◆ **Problem description**
Pull out every line of the rows below that contains the string "size". Match case exactly.

# # #

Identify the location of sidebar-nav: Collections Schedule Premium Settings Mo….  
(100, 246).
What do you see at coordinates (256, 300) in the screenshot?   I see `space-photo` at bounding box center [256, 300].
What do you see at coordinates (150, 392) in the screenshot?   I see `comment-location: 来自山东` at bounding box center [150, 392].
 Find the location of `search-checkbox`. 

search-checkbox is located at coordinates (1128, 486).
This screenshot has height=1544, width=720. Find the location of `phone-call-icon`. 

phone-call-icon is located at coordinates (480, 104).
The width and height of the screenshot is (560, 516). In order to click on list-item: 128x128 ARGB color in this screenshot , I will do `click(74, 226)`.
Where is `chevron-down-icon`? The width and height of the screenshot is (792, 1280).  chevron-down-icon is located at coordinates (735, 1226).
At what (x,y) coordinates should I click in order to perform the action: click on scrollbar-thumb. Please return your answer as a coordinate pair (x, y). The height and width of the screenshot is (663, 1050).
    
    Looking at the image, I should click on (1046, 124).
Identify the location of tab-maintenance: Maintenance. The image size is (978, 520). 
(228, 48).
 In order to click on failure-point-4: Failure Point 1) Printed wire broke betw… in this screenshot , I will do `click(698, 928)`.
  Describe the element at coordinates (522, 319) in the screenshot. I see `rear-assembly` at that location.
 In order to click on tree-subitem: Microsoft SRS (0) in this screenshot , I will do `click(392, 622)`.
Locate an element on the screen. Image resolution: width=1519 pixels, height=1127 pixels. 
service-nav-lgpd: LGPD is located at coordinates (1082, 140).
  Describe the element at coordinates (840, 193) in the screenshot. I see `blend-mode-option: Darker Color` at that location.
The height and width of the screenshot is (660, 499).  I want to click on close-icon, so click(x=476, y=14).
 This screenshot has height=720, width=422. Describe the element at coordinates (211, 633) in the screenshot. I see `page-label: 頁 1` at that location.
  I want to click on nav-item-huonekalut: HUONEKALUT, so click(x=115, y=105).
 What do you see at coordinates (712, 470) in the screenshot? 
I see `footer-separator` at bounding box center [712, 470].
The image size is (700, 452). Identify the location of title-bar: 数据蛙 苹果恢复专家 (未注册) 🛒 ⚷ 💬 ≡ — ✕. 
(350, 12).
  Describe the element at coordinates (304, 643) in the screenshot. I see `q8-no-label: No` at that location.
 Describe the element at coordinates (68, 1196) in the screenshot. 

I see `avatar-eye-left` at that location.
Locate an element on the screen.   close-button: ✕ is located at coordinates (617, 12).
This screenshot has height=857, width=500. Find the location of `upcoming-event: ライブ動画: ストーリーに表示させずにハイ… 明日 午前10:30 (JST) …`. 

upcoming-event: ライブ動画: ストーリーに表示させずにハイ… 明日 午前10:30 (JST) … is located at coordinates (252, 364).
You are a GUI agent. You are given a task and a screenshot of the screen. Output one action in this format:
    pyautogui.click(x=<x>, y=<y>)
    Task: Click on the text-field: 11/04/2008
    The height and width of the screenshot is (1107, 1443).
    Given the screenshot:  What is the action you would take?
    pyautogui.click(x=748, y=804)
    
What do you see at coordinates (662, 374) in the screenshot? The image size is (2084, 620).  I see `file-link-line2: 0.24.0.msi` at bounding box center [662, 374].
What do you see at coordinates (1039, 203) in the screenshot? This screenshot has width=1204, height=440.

# # #

◆ **Result for this exercise**
Identify the location of tab-maintenance: Maintenance. The image size is (978, 520). 
The image size is (700, 452). Identify the location of title-bar: 数据蛙 苹果恢复专家 (未注册) 🛒 ⚷ 💬 ≡ — ✕. 
What do you see at coordinates (662, 374) in the screenshot? The image size is (2084, 620).  I see `file-link-line2: 0.24.0.msi` at bounding box center [662, 374].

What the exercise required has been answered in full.